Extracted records
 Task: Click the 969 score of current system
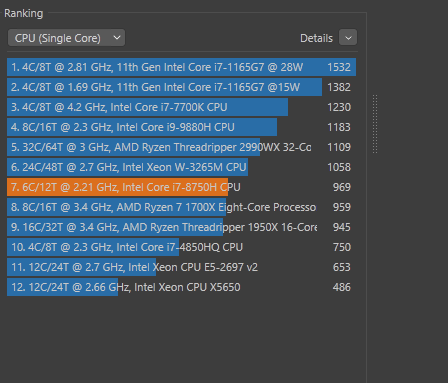pos(342,187)
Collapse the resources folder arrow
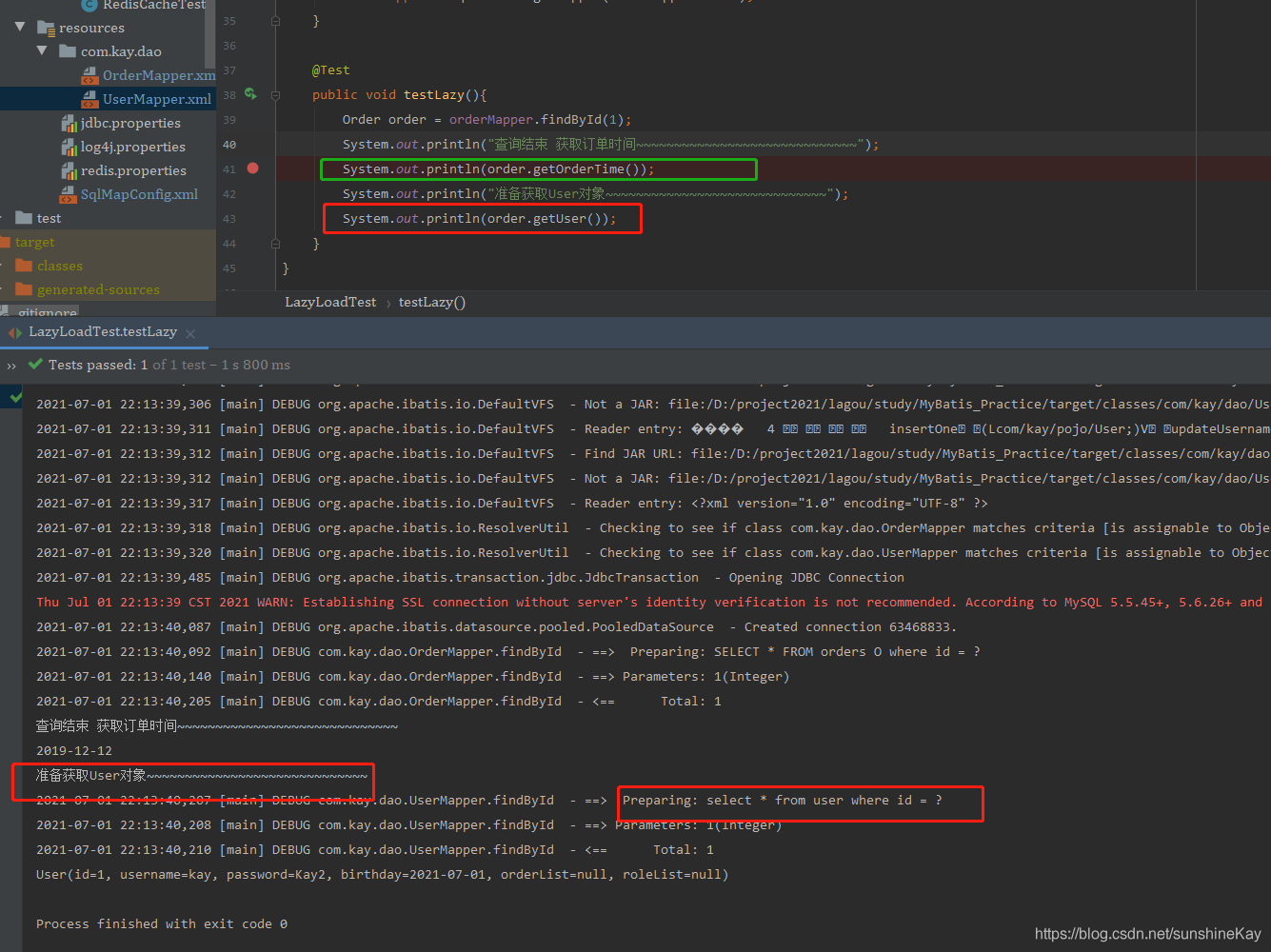This screenshot has height=952, width=1271. tap(20, 27)
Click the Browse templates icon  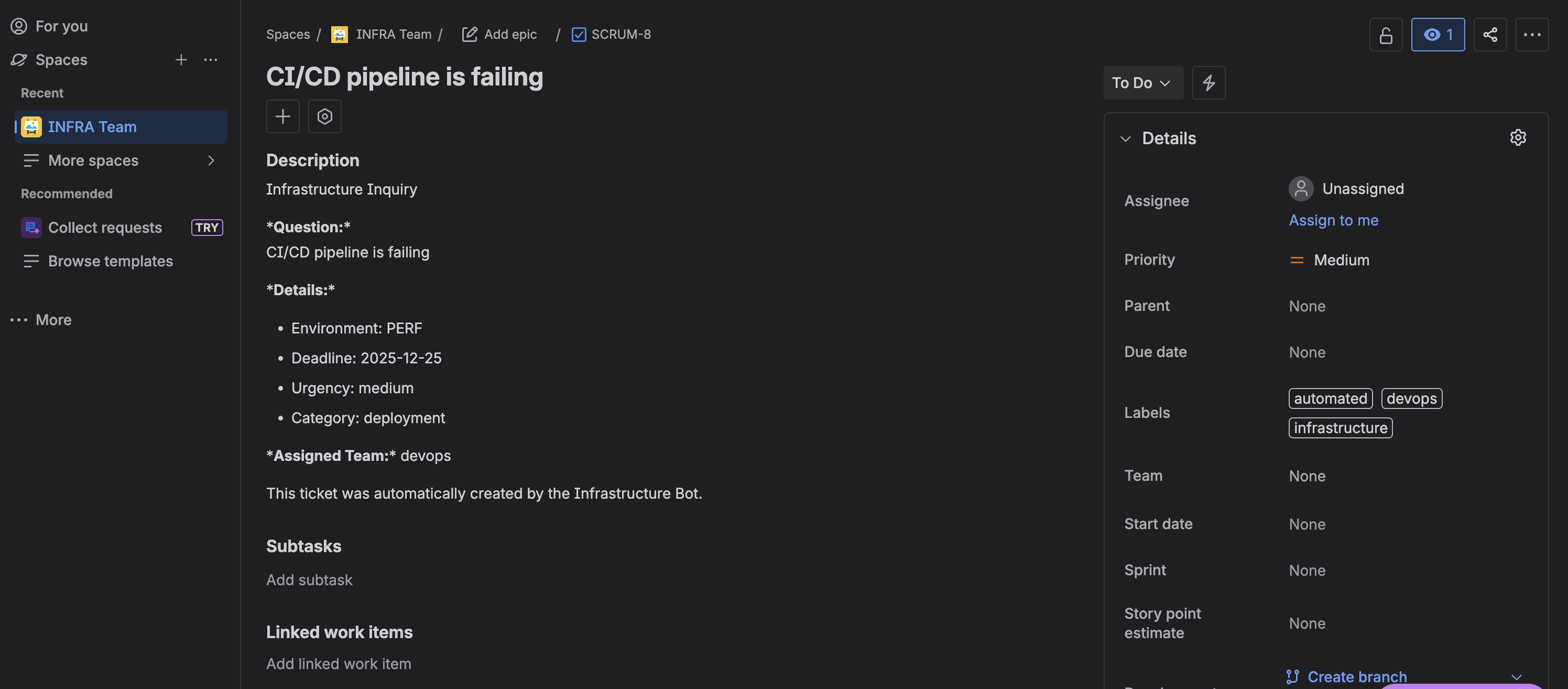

* **What is needed**: Leave the pictures aside and give the records above back word for word.

* **Finished exercise**:
 Task: Click the 969 score of current system
pos(342,187)
Collapse the resources folder arrow
This screenshot has height=952, width=1271. tap(20, 27)
Click the Browse templates icon  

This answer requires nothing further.